Page  115 (I Sing the Body Electric): 

"The thin red jellies within you or within me, the bones and the marrow in the bones,

The exquisite realization of health;

O I say these are not the parts and poems of the body only, but of the soul,

O I say now these are the soul!"


Reading this makes me want to find and re-read Ray Bradbury's short story of the same name . . . 

 

The compiler took the liberty of including only the poems (and / or stanzas of poems) that spoke to him most strongly. I liked what he wrote in the introductory chapter. His passion for Whitman's poetry is a big part of the reason I read this entire book. One must really love an author's work to read ALL of it. This selection of poems was interesting, but I've had enough Whitman for a while. It's interesting to me that the poet continued to add and edit to his collection throughout his life and there are many, many different versions of Leaves of Grass available.
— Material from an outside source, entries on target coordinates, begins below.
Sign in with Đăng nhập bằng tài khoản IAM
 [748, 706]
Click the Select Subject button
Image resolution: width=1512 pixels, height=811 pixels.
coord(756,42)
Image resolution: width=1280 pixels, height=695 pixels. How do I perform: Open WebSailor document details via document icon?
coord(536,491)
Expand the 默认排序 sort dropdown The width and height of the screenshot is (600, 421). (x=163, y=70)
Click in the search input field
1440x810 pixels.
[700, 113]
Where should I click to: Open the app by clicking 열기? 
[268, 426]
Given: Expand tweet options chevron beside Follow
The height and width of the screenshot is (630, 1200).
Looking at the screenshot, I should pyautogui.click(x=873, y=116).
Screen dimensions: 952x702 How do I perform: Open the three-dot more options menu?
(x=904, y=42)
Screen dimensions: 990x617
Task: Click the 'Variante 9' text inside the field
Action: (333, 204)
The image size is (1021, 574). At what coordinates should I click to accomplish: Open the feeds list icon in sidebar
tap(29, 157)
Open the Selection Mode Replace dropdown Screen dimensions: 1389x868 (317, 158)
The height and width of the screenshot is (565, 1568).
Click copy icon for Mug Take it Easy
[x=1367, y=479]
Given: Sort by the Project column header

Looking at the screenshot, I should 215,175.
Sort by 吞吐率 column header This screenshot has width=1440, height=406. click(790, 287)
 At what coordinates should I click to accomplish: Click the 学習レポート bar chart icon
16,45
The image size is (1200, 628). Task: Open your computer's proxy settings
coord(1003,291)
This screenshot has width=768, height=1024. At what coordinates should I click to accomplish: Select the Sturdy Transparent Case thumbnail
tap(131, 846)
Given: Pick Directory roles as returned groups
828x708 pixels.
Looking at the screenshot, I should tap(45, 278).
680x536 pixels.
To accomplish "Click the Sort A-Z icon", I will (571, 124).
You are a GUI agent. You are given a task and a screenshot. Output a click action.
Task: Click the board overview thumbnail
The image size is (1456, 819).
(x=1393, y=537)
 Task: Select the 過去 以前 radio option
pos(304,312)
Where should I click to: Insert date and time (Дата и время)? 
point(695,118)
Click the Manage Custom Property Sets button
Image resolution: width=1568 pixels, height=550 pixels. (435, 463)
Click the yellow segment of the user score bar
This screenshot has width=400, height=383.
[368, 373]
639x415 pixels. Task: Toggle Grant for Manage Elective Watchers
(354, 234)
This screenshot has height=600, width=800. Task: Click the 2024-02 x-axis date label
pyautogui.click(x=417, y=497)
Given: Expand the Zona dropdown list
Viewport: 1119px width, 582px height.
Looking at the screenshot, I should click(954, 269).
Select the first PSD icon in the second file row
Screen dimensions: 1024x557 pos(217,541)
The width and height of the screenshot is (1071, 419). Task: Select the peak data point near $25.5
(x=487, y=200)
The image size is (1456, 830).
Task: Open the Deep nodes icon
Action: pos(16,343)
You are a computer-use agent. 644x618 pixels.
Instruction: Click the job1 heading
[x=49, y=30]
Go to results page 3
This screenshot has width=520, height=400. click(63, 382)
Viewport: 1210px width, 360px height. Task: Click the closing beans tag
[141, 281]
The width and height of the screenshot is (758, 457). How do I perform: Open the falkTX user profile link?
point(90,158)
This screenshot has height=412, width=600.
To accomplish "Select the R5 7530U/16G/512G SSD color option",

Wednesday, August 02, 2017

March books one, two, and three

by John Lewis, Andrew Aydin, and Nate Powell (illustrator)
Scott County Library paperbacks, 121, 179, and 246 pages
genre: graphic novel non-fiction history

These are incredible. For John Lewis to share his story in this powerful way is such a gift. As he says of some of the leaders of the civil rights movement - "I am the only one left." It stuns me that one hundred years after the Civil War was over, people were fighting for basic human rights. (And here we are, sixty years after that, still struggling with racial inequality.) These are wonderfully written and illustrated books, telling a story that should not be forgotten. I hadn't realized John Lewis had lived in the midst of so many important moments! I love that his story starts in early childhood, with him preaching to the chickens. I also like how Obama's inauguration is a framework for Lewis' story. These are powerful and should definitely be read together. (I'm kind of glad I hadn't gotten around to reading books one and two when they first were on my radar. All three books definitely tell one big story.)